(MATERIAL PROVIDED)
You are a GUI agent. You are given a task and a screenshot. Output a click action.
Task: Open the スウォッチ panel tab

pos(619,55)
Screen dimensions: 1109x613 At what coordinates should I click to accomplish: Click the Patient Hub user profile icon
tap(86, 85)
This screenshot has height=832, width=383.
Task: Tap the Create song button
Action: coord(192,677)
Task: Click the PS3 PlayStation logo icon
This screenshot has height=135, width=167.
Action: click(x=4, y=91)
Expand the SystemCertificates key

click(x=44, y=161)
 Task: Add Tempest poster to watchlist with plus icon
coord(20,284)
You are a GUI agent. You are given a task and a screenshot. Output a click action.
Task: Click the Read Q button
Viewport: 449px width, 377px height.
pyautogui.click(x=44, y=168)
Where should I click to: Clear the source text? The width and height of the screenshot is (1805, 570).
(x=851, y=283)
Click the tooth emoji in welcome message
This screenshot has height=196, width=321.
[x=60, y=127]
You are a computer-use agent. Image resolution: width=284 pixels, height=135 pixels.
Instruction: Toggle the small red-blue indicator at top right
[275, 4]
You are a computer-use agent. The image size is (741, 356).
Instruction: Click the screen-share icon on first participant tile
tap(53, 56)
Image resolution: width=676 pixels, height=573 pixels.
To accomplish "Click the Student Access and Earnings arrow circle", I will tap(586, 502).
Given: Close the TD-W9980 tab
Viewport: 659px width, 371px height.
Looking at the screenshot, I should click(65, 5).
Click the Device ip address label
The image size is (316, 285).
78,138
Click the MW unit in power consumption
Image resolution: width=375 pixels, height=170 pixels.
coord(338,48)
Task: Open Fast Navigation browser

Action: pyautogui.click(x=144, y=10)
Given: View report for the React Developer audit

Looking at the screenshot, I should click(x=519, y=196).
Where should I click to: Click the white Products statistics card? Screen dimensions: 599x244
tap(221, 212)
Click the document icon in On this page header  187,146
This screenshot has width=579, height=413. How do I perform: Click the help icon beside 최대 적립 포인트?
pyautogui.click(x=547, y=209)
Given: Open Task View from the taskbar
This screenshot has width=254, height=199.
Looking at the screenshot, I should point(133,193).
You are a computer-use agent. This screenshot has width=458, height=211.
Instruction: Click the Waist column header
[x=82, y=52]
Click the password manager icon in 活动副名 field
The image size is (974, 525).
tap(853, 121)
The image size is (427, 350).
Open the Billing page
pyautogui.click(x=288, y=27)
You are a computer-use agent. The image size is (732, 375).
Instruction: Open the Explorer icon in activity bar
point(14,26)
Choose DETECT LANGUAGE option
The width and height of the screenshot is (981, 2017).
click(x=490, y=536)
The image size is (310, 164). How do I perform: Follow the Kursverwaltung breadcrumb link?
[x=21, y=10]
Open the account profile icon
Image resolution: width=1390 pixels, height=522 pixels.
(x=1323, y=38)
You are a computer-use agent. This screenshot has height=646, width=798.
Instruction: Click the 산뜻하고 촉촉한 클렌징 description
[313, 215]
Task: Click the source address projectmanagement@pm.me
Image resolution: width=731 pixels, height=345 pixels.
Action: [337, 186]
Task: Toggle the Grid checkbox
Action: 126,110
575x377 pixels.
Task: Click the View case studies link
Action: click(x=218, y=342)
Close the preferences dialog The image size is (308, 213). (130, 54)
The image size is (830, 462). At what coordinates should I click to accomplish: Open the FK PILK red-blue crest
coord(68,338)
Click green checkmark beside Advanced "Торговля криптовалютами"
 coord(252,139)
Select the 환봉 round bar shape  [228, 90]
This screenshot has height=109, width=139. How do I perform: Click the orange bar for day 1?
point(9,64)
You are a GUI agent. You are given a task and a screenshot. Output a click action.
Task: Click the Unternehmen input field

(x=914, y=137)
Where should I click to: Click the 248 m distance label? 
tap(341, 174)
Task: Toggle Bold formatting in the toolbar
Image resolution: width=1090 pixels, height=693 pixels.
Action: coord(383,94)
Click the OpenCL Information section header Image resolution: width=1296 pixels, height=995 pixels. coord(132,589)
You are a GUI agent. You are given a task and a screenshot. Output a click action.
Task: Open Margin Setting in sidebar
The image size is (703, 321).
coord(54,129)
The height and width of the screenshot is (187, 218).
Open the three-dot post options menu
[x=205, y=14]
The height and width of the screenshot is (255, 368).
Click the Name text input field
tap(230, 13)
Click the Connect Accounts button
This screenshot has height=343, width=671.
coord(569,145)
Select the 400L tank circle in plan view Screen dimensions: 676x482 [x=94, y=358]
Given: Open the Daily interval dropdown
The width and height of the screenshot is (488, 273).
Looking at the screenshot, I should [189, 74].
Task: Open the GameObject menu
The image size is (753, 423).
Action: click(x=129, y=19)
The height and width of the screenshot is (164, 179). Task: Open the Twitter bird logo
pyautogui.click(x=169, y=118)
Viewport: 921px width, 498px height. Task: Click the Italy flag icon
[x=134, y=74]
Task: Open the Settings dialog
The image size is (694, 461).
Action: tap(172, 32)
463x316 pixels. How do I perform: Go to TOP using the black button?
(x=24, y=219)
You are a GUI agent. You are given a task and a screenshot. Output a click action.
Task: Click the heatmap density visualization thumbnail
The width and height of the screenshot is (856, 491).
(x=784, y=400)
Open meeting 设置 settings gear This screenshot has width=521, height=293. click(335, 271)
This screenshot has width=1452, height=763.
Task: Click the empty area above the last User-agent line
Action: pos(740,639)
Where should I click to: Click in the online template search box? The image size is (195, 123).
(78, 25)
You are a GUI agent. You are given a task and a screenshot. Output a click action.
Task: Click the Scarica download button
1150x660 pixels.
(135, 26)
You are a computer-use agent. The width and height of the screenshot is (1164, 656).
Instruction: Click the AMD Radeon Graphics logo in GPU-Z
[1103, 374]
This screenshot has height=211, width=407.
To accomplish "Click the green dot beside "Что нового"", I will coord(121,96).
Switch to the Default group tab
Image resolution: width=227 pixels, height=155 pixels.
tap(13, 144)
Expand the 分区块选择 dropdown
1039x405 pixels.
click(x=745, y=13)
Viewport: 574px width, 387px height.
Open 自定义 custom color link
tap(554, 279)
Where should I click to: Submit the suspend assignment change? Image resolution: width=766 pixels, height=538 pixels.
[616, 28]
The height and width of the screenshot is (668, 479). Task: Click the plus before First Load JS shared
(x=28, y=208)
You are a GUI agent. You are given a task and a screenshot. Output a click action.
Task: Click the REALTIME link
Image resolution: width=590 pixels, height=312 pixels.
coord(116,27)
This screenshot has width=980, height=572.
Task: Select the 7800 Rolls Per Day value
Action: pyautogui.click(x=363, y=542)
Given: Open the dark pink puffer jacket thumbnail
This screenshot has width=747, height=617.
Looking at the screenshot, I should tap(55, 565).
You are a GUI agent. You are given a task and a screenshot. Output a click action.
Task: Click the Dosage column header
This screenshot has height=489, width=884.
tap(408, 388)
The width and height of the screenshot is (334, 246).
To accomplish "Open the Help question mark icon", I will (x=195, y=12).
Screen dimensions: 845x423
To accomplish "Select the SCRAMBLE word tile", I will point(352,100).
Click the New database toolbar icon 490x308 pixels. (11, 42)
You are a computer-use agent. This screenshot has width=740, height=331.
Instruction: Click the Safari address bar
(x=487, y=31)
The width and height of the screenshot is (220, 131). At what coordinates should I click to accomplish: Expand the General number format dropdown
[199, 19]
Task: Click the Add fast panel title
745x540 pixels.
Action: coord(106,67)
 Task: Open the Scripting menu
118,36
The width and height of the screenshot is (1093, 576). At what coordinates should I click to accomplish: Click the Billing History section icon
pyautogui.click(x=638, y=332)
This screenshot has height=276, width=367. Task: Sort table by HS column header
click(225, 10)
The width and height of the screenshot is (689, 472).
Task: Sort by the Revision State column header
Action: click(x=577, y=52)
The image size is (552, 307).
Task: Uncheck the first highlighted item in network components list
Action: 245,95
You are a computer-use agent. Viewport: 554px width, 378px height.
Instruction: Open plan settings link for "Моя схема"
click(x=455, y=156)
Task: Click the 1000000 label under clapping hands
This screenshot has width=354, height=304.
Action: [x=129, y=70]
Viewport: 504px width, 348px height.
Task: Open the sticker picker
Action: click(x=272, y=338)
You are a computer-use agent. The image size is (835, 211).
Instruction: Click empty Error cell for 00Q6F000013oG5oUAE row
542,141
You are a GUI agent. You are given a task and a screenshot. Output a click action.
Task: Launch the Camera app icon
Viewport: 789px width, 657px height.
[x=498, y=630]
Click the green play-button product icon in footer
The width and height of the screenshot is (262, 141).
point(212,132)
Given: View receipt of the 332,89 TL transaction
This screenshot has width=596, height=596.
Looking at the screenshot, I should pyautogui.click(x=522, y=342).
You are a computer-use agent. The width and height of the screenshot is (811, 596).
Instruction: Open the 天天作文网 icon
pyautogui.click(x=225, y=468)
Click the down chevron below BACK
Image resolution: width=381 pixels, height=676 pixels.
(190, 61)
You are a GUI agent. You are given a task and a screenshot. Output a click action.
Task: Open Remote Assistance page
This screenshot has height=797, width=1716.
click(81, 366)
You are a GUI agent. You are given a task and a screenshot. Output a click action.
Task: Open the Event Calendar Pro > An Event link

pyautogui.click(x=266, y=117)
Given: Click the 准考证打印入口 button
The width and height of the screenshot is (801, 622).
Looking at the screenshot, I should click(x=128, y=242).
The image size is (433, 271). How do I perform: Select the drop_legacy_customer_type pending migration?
(End MATERIAL PROVIDED)
◆ ASSIGNED TASK
Copy out every line in the listing where the word "Close" appears.

◆ SOLVED EXERCISE
Given: Close the TD-W9980 tab
Close the preferences dialog The image size is (308, 213). (130, 54)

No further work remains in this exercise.